The daughter escaped to live in America while the father stayed behind
in Iran. They only get to visit four
times over two decades. Soon the
daughter starts receiving troubling e-mail messages from the father's e-mail
address. She is torn as to how to
respond. Does she leave her Western life
behind to seek out what these messages might mean?
"Woman at 1,000 Degrees" by Hallgrimur Helgason
introduces us to Herra Björnsson, an 80 year-old female who "lives here
alone in a garage, together with a laptop computer and a hand grenade" in
Reykjavik, Iceland. She shares her life
experiences which have taken her "from Iceland to Nazi Germany, from the
United States to Argentina, and back to a post-crash, high-tech, modern
Iceland." She has decided "to
control her own fate" much to her family's dismay, and sets "a date
for her cremation -- at a toasty 1,000 degrees." This book will be released January 9, 2018.
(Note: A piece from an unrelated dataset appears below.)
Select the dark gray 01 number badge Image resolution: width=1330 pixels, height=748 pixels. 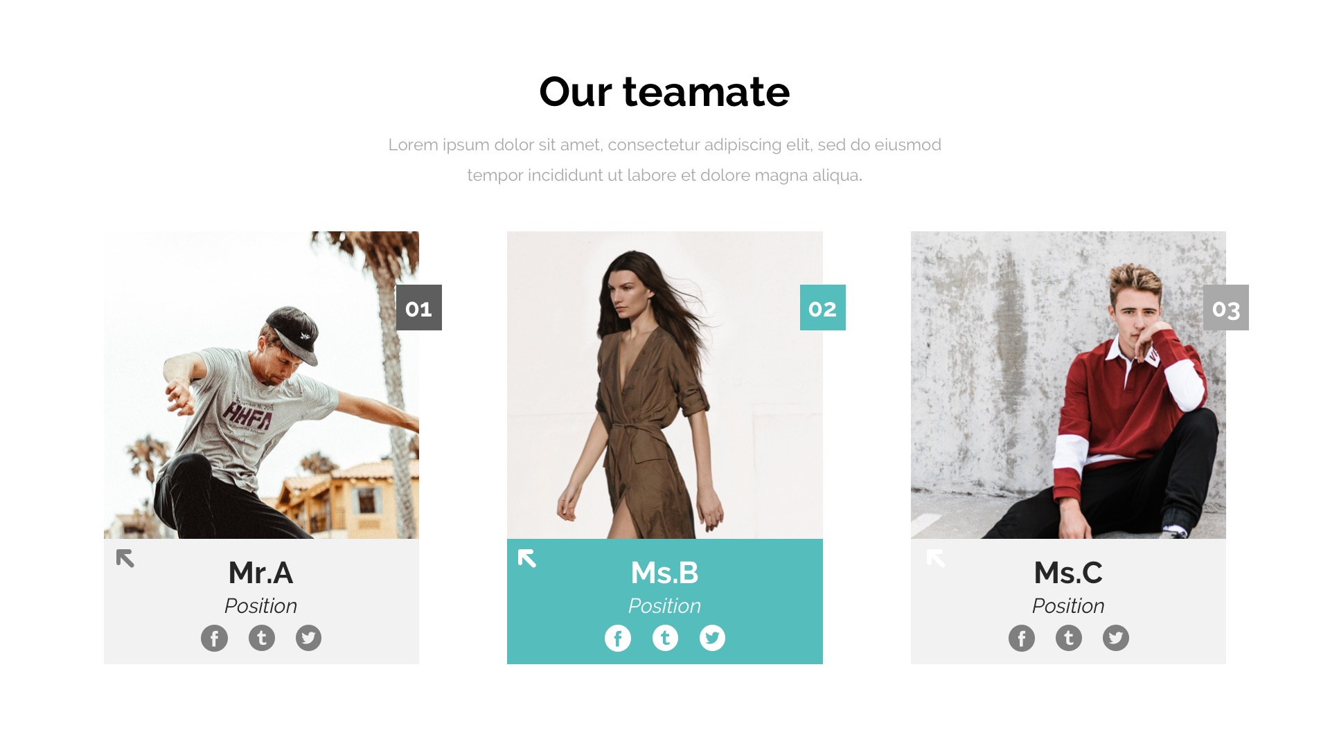click(x=419, y=308)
"The Library at the Edge of the World" by
Felicity Hayes-McCoy takes us to Ireland's West Coast where Hanna Casey drives
her mobile library van between the villages of her youth. Can she forget the ghosts of her past and
start her life again?
"The Hidden Letters of Velta B." by Gina
Ochsner is a little bit of historical fiction and a little bit of magical
realism, secrets, love, and memories all crammed into one book.
I continue to use my favorite Klimt tea cup for my daily
chai.
What is in your reading stack this week?